In order to fix my problem I had to do the following to fix for example the
'ocspSigningCert cert-pki-ca' certificate renewing with wrong subjects:
Find the Serial number for that certificate:
#certutil -L -d /etc/pki/pki-tomcat/alias -n "ocspSigningCert cert-pki-ca" |
grep Serial
Get the reqeustID:
#ldapsearch -D "cn=Directory Manager" -W -s sub -b
cn={SERIALNUMBER},ou=certificateRepository,ou=ca,o=ipaca "metaInfo"
Get the request data:
#ldapsearch -D "cn=Directory Manager" -W -s sub -b
cn={REQUESTID},ou=ca,ou=requests,o=ipaca
If the request data does not match the current certificate, we need to find one which
should be used instead.
#certutil -L -d /etc/pki/pki-tomcat/alias -n "ocspSigningCert cert-pki-ca" |
grep Subject
#ldapsearch -D "cn=Directory Manager" -W -s sub -b ou=ca,ou=requests,o=ipaca
"extdata-req--005fsubject--005fname--002ecn={SUBJECT}"
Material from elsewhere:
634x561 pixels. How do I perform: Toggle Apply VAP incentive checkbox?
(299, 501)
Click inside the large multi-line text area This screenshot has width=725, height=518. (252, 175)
If we have multiple results check the one which has the right attributes set comparing to
a different system. Once you know which request to use change the requestid in the
certificateRepository to the one selected. I used ldapadmin to connect to change but the
ldapmodify should also work.
Hope this helps someone in the future...